*** PASSAGE Section Begins ***

Saint John the Baptist Cathedral is the mother church of the Roman Catholic Diocese of Fresno on Mariposa Street in Fresno, California. Erected in 1882, St. John Parish is the oldest parish in Fresno.

The current Saint John the Baptist Church was dedicated in 1903 and was designated a cathedral in 1922. As of 2025, the rector of the cathedral is The Very Reverend Fr. Salvador Gonzalez Jr.

== History ==
After the founding of Fresno in 1872, the few Catholics in the new town travelled to Visalia, California, to attend mass. By 1878, they had started fundraising for a church in Fresno. The property for the new church on M Street was donated by the Central Pacific Railroad donated two lots and their Bishop Francisco Mora y Borrell of the Diocese of Monterey-Los Angeles.

The construction of St. John the Baptist was completed in 1880. It was a brick structure with a 90 ft steeple. Mora dedicated the new church in 1882. Several Sisters of the Holy Cross arrived in Fresno in 1893; one year later, they opened Saint Augustine's Academy.

*** PASSAGE Section Ends ***

▶ _YOUR TASK_:
According to the passage on Saint John the Baptist Cathedral, in what year was the church designated a cathedral?

*** DATA LISTING Section Begins ***

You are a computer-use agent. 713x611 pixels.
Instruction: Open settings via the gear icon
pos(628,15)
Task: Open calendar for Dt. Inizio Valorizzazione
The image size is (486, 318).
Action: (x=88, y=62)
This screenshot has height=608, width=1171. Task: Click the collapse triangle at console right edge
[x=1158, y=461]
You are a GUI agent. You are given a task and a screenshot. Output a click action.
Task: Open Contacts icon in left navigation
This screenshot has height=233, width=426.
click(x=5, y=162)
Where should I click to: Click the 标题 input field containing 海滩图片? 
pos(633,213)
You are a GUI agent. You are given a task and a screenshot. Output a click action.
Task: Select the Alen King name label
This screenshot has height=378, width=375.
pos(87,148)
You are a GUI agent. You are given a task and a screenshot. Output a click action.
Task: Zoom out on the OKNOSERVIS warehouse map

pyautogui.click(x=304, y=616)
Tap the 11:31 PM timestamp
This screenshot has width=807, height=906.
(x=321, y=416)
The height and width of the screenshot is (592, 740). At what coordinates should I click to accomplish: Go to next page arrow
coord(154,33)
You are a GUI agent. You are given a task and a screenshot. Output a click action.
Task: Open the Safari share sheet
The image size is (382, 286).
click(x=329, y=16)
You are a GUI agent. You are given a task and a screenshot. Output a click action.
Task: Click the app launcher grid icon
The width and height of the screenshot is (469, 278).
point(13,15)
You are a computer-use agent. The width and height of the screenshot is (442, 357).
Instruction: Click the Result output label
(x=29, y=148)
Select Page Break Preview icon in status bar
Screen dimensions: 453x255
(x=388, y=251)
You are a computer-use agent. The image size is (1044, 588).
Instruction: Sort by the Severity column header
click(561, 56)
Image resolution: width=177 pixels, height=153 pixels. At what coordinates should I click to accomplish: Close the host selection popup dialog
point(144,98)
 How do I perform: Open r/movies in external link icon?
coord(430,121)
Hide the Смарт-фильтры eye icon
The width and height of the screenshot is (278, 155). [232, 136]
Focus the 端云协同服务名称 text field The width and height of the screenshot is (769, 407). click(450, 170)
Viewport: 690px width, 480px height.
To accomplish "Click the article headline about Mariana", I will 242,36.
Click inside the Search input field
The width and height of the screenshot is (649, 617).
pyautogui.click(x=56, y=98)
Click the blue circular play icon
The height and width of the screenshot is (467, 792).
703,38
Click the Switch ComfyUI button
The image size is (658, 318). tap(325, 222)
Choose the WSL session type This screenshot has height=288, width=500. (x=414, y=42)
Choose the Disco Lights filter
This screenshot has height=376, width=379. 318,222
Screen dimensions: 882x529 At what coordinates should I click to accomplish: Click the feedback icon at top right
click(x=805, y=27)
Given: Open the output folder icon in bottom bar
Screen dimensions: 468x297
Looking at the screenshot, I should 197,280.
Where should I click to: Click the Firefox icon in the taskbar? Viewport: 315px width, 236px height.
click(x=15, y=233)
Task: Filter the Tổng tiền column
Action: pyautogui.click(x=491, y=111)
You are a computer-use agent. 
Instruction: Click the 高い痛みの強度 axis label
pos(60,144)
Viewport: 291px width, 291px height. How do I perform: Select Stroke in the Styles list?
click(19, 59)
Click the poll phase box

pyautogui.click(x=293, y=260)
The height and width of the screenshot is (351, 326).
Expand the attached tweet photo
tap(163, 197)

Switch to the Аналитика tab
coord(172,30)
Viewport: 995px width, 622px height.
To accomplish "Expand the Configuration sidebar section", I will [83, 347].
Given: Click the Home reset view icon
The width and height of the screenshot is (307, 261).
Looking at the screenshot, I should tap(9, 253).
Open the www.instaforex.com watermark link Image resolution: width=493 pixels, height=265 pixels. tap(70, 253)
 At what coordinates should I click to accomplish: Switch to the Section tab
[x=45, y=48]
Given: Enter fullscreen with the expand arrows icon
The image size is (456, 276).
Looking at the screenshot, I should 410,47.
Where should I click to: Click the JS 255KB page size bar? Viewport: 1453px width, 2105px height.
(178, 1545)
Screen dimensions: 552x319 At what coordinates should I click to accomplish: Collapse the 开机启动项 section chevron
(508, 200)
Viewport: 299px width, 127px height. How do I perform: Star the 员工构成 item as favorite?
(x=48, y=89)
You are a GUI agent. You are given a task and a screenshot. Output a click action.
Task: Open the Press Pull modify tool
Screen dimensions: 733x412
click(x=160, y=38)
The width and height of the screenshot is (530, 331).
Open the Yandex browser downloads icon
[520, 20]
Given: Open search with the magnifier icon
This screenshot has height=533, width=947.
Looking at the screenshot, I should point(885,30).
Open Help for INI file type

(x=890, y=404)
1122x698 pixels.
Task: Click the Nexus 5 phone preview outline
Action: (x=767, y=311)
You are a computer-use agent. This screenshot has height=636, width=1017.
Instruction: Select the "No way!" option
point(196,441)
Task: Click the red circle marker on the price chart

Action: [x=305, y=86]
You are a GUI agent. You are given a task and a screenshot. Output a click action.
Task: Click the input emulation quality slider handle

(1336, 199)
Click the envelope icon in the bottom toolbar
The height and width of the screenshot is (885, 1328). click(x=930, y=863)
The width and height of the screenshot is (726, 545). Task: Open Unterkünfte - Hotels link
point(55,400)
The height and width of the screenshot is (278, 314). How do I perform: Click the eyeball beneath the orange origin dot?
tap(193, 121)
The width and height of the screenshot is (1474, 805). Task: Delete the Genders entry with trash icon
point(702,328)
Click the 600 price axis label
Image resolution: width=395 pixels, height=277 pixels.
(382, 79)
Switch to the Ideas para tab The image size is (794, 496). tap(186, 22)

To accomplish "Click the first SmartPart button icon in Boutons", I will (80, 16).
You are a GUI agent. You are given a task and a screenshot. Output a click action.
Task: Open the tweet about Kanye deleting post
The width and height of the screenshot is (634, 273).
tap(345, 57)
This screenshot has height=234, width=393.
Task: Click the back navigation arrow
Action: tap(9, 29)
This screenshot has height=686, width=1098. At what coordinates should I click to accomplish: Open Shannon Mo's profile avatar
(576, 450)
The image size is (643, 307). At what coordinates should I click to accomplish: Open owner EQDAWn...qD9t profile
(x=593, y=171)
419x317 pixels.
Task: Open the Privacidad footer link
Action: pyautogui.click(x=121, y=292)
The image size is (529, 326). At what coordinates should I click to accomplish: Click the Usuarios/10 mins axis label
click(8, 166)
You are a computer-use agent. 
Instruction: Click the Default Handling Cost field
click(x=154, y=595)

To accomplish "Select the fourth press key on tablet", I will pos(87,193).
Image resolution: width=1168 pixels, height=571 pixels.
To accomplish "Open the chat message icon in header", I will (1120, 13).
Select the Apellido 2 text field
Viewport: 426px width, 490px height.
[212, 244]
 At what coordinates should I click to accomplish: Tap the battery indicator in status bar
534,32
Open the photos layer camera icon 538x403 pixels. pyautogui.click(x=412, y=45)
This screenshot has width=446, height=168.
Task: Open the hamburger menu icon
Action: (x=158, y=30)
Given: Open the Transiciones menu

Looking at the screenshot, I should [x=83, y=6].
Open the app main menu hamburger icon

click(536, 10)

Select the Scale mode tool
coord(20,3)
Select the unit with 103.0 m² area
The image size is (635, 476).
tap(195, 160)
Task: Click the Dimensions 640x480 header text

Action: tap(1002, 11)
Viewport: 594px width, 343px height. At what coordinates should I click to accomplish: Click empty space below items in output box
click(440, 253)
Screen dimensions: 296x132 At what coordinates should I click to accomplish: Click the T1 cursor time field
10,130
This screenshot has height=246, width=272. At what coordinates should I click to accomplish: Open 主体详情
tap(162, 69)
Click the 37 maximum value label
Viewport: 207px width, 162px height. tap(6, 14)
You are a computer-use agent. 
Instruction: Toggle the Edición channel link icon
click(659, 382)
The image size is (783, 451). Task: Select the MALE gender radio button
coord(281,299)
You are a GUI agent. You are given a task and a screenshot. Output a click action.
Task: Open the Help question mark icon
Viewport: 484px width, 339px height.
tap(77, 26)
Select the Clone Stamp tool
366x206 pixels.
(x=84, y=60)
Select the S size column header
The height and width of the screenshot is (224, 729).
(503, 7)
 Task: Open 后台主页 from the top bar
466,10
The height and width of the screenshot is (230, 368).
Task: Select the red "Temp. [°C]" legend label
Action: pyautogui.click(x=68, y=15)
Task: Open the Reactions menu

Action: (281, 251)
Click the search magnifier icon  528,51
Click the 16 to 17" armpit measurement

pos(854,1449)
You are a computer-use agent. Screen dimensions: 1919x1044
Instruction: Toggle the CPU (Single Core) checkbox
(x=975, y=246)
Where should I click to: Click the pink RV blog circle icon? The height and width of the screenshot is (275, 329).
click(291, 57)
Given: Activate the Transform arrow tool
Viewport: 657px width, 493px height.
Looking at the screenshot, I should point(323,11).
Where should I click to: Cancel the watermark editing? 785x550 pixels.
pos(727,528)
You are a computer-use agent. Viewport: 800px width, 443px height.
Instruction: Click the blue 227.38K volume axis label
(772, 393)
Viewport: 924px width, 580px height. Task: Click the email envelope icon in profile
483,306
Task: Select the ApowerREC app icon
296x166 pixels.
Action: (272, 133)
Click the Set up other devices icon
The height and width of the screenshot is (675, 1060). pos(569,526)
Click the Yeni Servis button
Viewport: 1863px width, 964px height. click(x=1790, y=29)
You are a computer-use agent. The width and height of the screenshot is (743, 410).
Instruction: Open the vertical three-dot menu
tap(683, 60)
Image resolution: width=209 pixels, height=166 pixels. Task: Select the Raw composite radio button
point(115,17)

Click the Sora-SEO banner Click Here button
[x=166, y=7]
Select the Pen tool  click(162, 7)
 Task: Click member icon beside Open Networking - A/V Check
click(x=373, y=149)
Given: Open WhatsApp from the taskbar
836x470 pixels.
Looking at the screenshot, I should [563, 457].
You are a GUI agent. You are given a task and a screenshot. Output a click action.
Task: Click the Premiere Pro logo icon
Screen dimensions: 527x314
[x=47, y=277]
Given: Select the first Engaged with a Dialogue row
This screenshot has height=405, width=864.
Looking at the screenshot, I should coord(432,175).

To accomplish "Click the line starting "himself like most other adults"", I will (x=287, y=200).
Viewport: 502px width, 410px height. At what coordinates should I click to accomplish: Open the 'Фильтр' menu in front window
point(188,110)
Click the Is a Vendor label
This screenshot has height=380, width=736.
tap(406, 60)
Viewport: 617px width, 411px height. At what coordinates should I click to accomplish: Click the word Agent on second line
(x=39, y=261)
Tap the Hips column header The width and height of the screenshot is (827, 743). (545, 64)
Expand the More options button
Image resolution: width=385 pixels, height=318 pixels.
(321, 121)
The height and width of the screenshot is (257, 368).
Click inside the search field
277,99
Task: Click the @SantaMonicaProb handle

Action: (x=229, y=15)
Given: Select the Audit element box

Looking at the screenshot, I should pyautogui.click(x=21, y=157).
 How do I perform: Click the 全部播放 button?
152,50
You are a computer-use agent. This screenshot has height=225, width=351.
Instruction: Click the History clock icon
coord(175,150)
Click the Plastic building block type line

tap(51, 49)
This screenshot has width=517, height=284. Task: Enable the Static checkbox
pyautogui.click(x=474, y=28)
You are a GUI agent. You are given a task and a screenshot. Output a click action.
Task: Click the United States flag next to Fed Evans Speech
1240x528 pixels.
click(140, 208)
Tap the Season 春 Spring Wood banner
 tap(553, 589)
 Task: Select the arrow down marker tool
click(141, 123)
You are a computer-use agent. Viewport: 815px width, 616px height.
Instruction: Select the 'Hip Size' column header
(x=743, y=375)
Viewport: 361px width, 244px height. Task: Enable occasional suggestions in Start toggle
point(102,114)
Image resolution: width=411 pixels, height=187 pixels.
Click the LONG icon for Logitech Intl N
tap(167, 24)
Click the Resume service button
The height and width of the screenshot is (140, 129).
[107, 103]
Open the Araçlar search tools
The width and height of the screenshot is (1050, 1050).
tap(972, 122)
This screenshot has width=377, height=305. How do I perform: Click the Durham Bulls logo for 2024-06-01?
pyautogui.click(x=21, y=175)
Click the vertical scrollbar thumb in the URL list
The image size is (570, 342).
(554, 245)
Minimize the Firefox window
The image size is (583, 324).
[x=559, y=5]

*** DATA LISTING Section Ends ***

▶ _YOUR SOLUTION_:
1922